2. Description of the Related Art
As shown in a sectional view of FIG. 5D, a device including a weight portion 7, a supporting portion 5 arranged so as to be spaced apart from the weight portion 7, and a beam portion 6 that connects the supporting portion 5 to the weight portion 7 at one or more connecting points (one connecting point in FIG. 5D) is known as one example of an external force detection device used for an acceleration sensor or other suitable device. The beam portion 6 is configured so as to be thinner than the weight portion 7. As shown in FIGS. 5D and 5E, a space in which the weight portion 7 can move is provided around the weight portion 7. In this type of an external force detection device, the weight portion 7 is displaced in accordance with an external force to cause the beam portion 6 to deform. Such an external force detection device is used for various devices, such as an acceleration sensor as disclosed in Japanese Patent No. 3956999 and Japanese Unexamined Patent Application Publication Nos. 2004-125616 and 2004-109114, for example.
The weight portion 7, the supporting portion 5, and the beam portion 6 are provided in, for example, a silicon-on-insulator (SOI) substrate.
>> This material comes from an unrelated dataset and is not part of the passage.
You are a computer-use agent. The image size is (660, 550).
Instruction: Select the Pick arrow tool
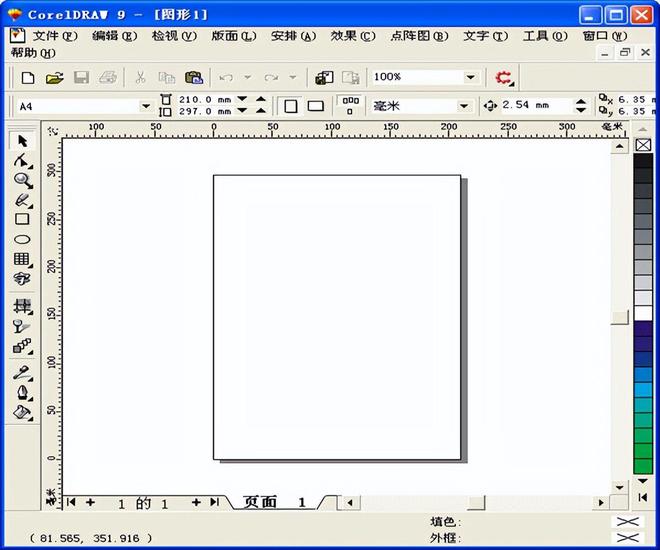(x=22, y=141)
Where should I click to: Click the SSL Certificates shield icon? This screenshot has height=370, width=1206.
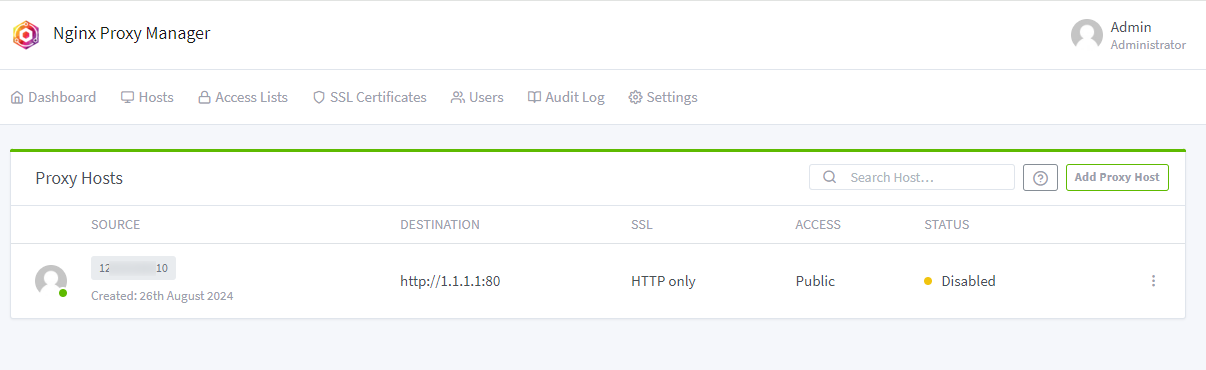coord(319,98)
As shown in FIG. 5A, an SOI substrate 1 is a multi-layered substrate in which a lower layer 4 (supporting layer) made of silicon (Si), an intermediate layer 3 (BOX layer) made of silicon oxide (SiO2), and an upper layer 2 (SOI layer) made of Si are stacked in sequence. In other words, the upper layer 2 and the lower layer 4 sandwich the intermediate layer 3.
The upper layer 2 and the lower layer 4 are made of Si and can be etched with a first etching gas that is capable of removing Si. On the other hand, the intermediate layer 3 is made of SiO2 and can be etched with a second etching gas different from the first etching gas, but cannot be etched with the first etching gas.
For example, the formation of the weight portion 7, the supporting portion 5, and the beam portion 6 using the SOI substrate 1 is described with reference to FIGS. 5B to 5D. As shown in FIG. 5B, a groove 9 is formed by etching, with the first etching gas, the upper layer 2 in a gap portion 8 between the weight portion 7 and the supporting portion 5 that define the external force detection device (a step of etching an upper layer). As shown in FIG. 5E, the groove 9 is formed in a straight line.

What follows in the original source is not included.